Voter registration deadline is Oct. 19 In order to vote in the Nov. 3 general election, people who have not registered are urged to do so by 5 p.m. Oct. 19.
According to Clay County Auditor Ruth A. Brunick, failure to register by the deadline will cause forfeiture for voting rights for this election.
Registration may be completed during regular business hours at the county auditor's office, municipal finance office, and locations which provide drivers licenses, food stamps, AFDC, WIC, military recruitment and assistance to the disabled as provided by the Department of Human Services.
Voters with disabilities may contact the county auditor for information and special assistance in voter registration, absentee voting, or polling place accessibility.
For more information, or to find out if you are registered, call the county auditor's office at 677-7120.
As the election draws near, voters may need to take extra time to study the election issues and may want to take a reminder sheet with them into the voting booth this year, according to Secretary of State Joyce Hazeltine.
"We will be voting on eight constitutional amendments and one referred law in addition to many statewide, legislative, judicial and county races," Hazeltine said. "I am encouraging people to study the issues and candidates and take a reminder sheet with them into the polling place."
The Plain Talk began publishing pros and cons on each of the ballot questions last week and will continue to do so until the election. Hazeltine said there are other ways for voters to study the issues as well:
* Her office offers pamphlets with pros and cons on each of the ballot questions. Call 1-888-70ELECT or access the information on the web from the Secretary of State page at http://www.state.sd.is/state/executive/sos/sos.htm.
* Voters may also call Project Vote Smart to obtain issue positions of the candidates for congressional, gubernatorial and legislative offices, 1-888-VOTE-SMART or on the web at http://www.vote-smart.org.
Vote Smart's data includes reports on campaign finances, special interest group ratings, political history and how candidates would deal with specific issues.
* Political party headquarters in each county also have brochures on candidates from their party or voters may call the candidate if they have questions about a person's stand on an issue.
* Voters should watch their local newspapers for notifications about candidate forums in their area.
* The full text of the changes to the constitution or the law and the Attorney General's explanations will be published in official newspapers in mid-October.
* Sample ballots will be published in official newspapers by the end of October.

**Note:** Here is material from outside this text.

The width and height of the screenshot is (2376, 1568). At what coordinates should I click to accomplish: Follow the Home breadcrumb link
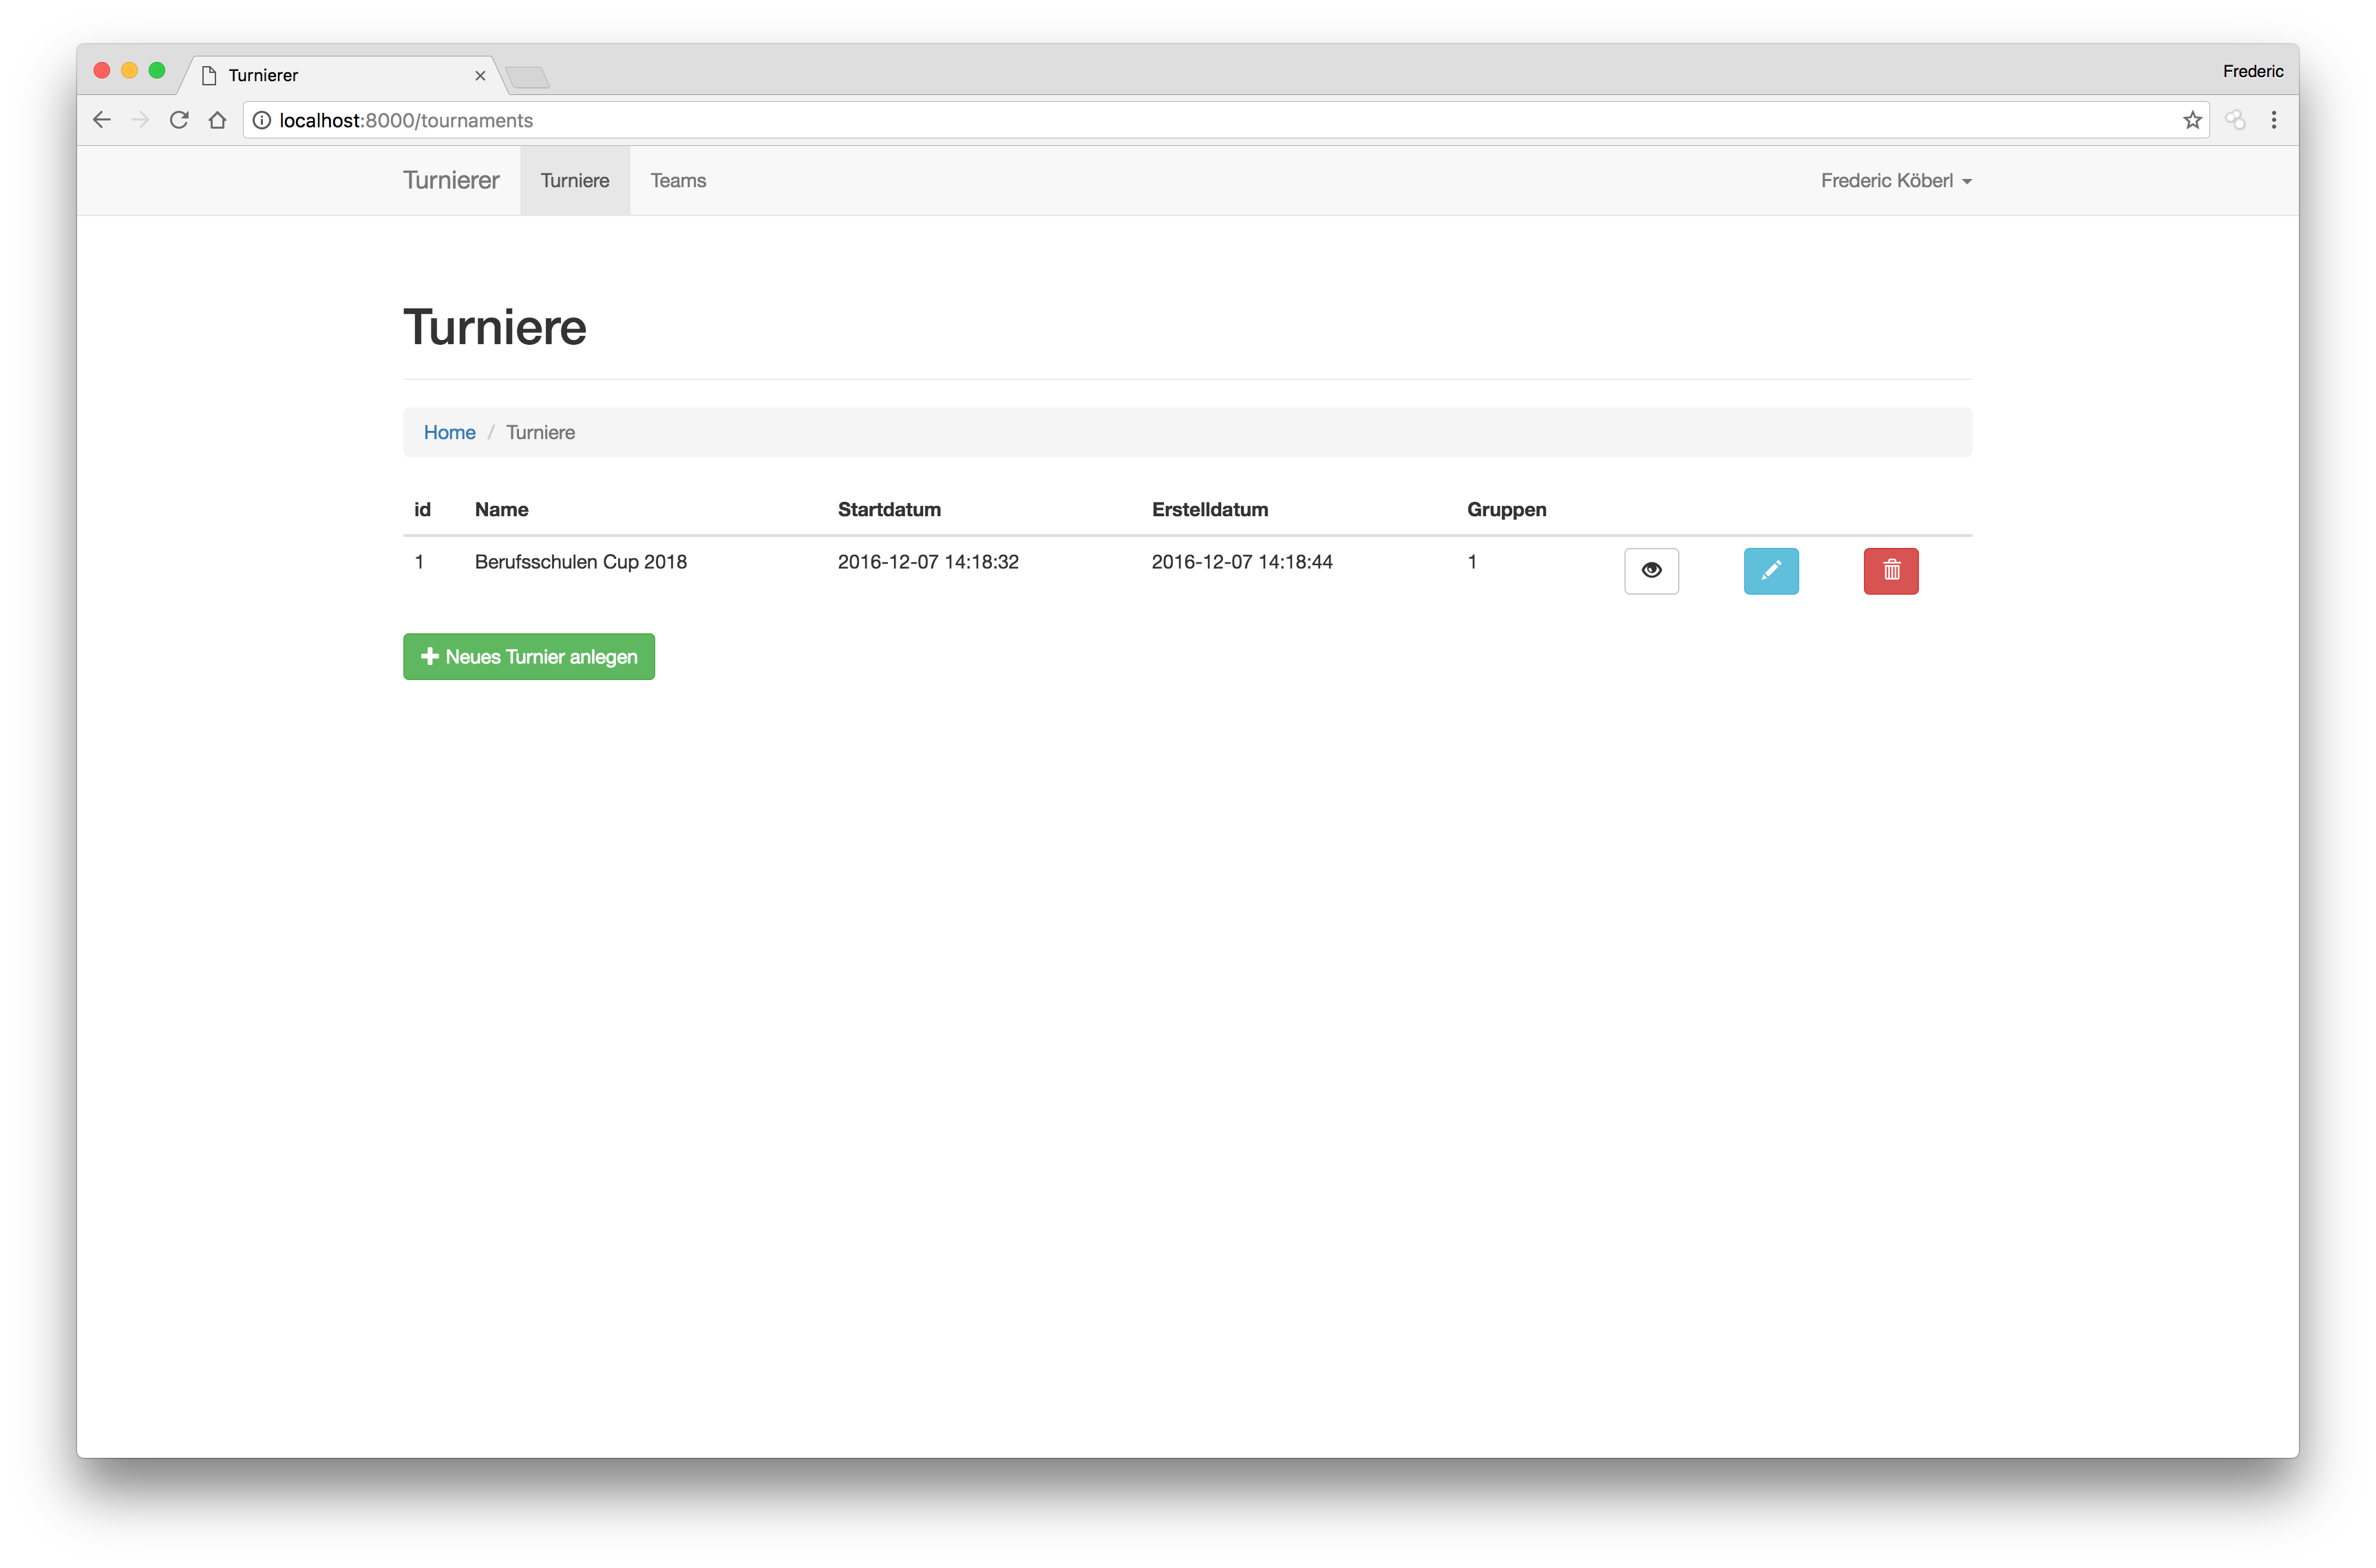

"I think the sample ballots are the greatest help to voters in deciding if they have all of the information they need," Hazeltine said. "Voters can cut out the ballots, study them and take them into the voting booths with them. If a voter misses publication of a ballot, sample ballots are also available at county auditors' offices across the state."
On Nov. 3, voters will be electing a U.S. senator, U.S. representative, governor and lieutenant governor, secretary of state, attorney general, state auditor, state treasurer, commission or school and public lands, a public utilities commissioner, 105 state legislators and several county officials, in addition to voting on circuit court judges and supreme court justice retention.